도 4에서와 같이 원형풀(지름: 120 cm, 높이: 75 cm)에 물을 25 ± 1 cm로 채우고, 24cm의 도피대(platform)을 수면 1 cm 아래에 숨겨서 준비하였다. 상실험 동물이 위치를 확인할 수 있게 벽의 네 면에 공간 단서를 설치하고, 탈지 분유에 물을 풀어 도피대를 육안으로 확인할 수 없게 하였다. 실험 하루 전, 상기 모든 실험 동물을 도피대가 없는 수조에서 1분간 자유롭게 수영하도록 하여, 수영하는 상황에 적응할 수 있도록 하였다. 그 후 도피대가 놓인 사분면을 제외한 3곳 중 2곳에서 임의의 순서로 시험군을 출발시켜 60초간 도피대를 찾도록 하였다. 도피대를 찾으면 그로부터 20초간 그 위에 머무르게 하고, 45초 내로 도피대를 찾지 못하는 경우 실험자가 시험군을 도피대까지 유도하여 20초간 머물도록 하였다. 상기 20초간의 머무르는 시간인 위치 학습시간이 끝나면 바로 임의의 분면에서 동물을 다시 출발시켜 도피대까지 찾아가는 시간과 거리를 측정하였다. 상기 과정을 하루에 4번 시행하였고, 모든 과정은 카메라로 촬영한 뒤 비디오 추적 시스템(Panlab, USA)으로 분석 하였다. 총 4일간의 실험을 마친 후 5일째 되는 날 프로브 시도를 시행하였으며, 도피대 없이 90초 동안 자유 수영을 하게 하여 도피대의 위치에 대한 기억을 보유하고 있는지에 대한 평가를 실시하여, 그 결과를 도 5 내지 도 7에 나타내었다.

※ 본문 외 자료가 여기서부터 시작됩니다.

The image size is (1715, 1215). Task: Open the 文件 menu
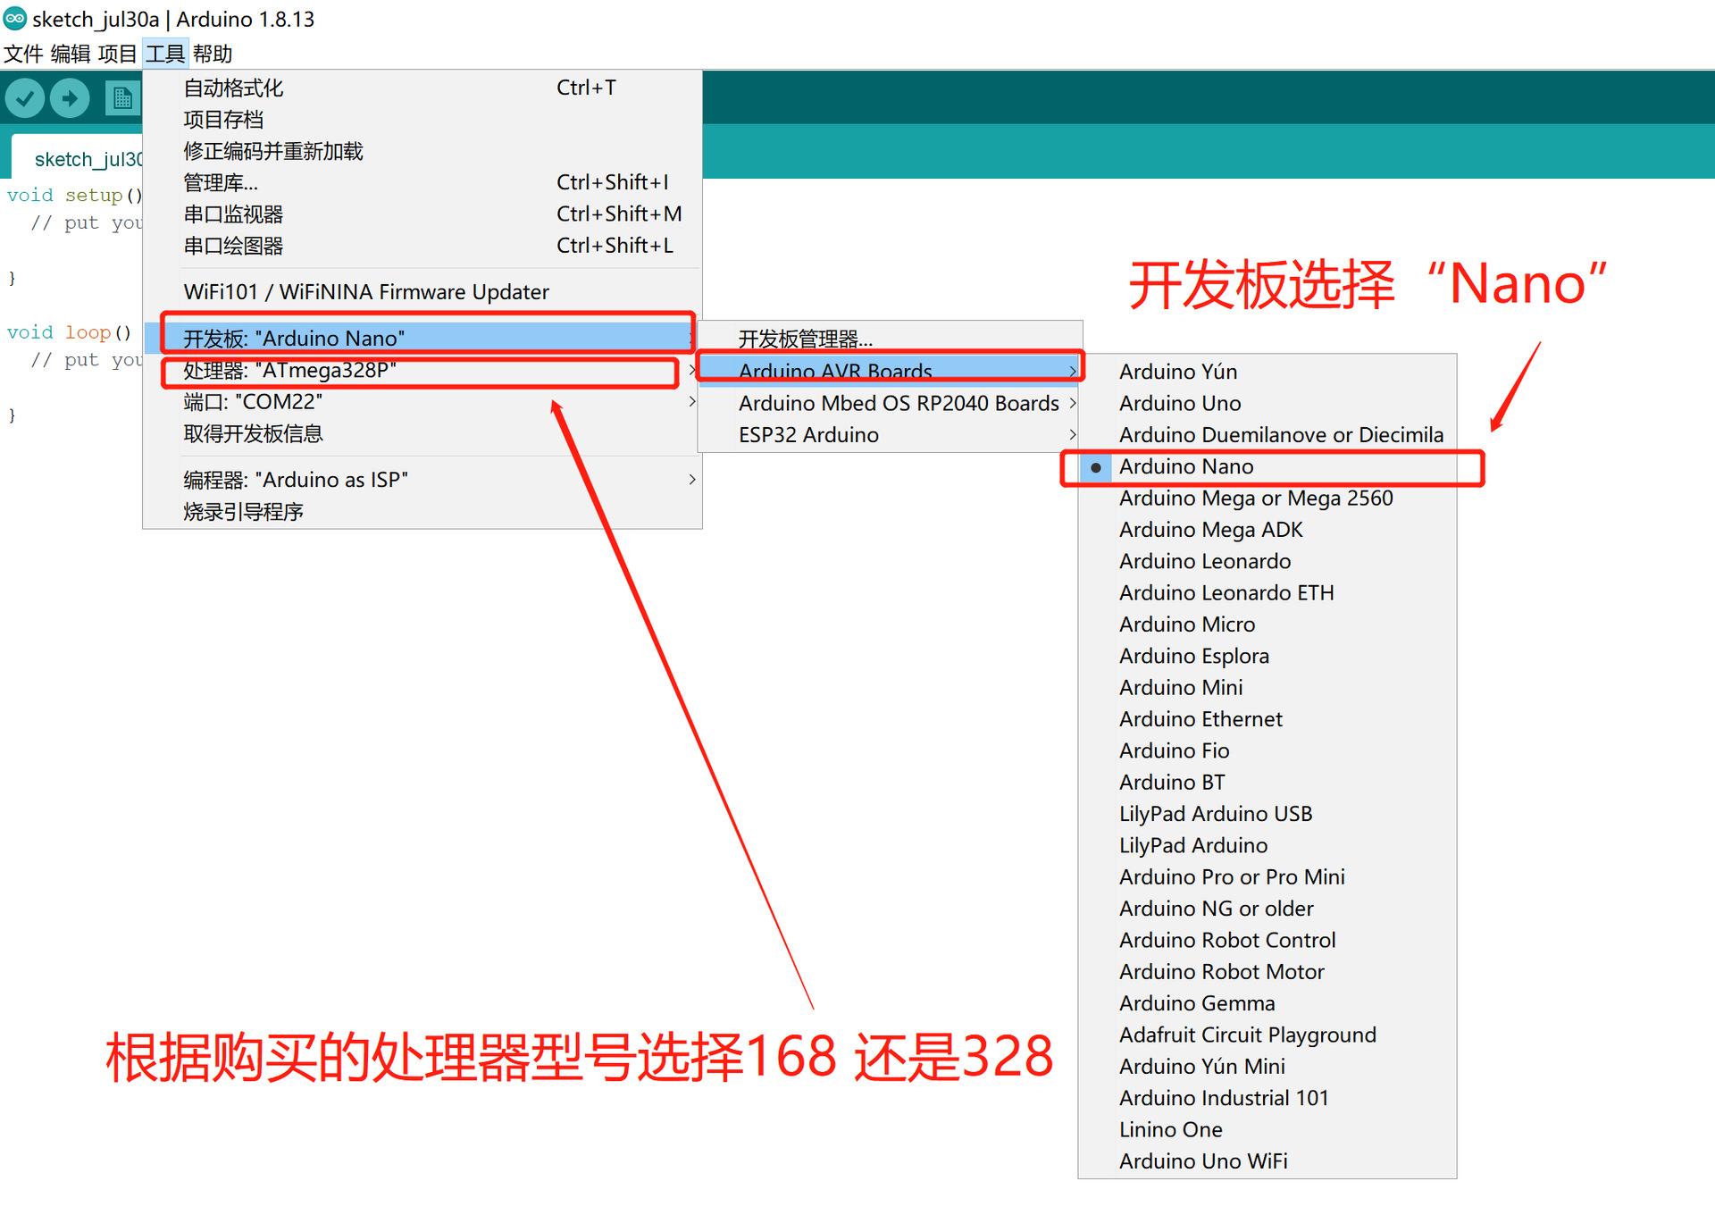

도 5 내지 도 7에서 보는 바와 같이, 대조군의 경우 첫째날, 첫번째 시도에서 95.87초 (± 26.88 sec) 수준에서 도피대를 찾았으며, 시도 횟수와 실험일이 지나갈수록 학습이 진행되어 각 실험일 첫 번째 시도는 각각 95.87초 (± 26.88 sec), 71.27초 (± 17.83 sec), 58.93초 (± 22.16 sec) 및 마지막 네 번째 날에는 32.37초 (± 8.90 sec)만에 도피대를 찾아 탈출하였다. 하지만, 베타 아밀로이드 군은 음성대조군은 학습이 정상적으로 진행되지 않아 도피대를 찾는 시간이 1일째, 최장 143.91초 (±26.88 sec)에서, 4일 째, 최단 60.59초 (± 15.12 sec)로 대조군과 비교하여 도피시간이 정상적으로 감소하지 않은 것을 확인하였다. 도네페질군은 최장 111.99초 (± 22.59 sec)에서, 최단 30.82초 (± 13.96 sec)로 도피대를 찾아 탈출하였다.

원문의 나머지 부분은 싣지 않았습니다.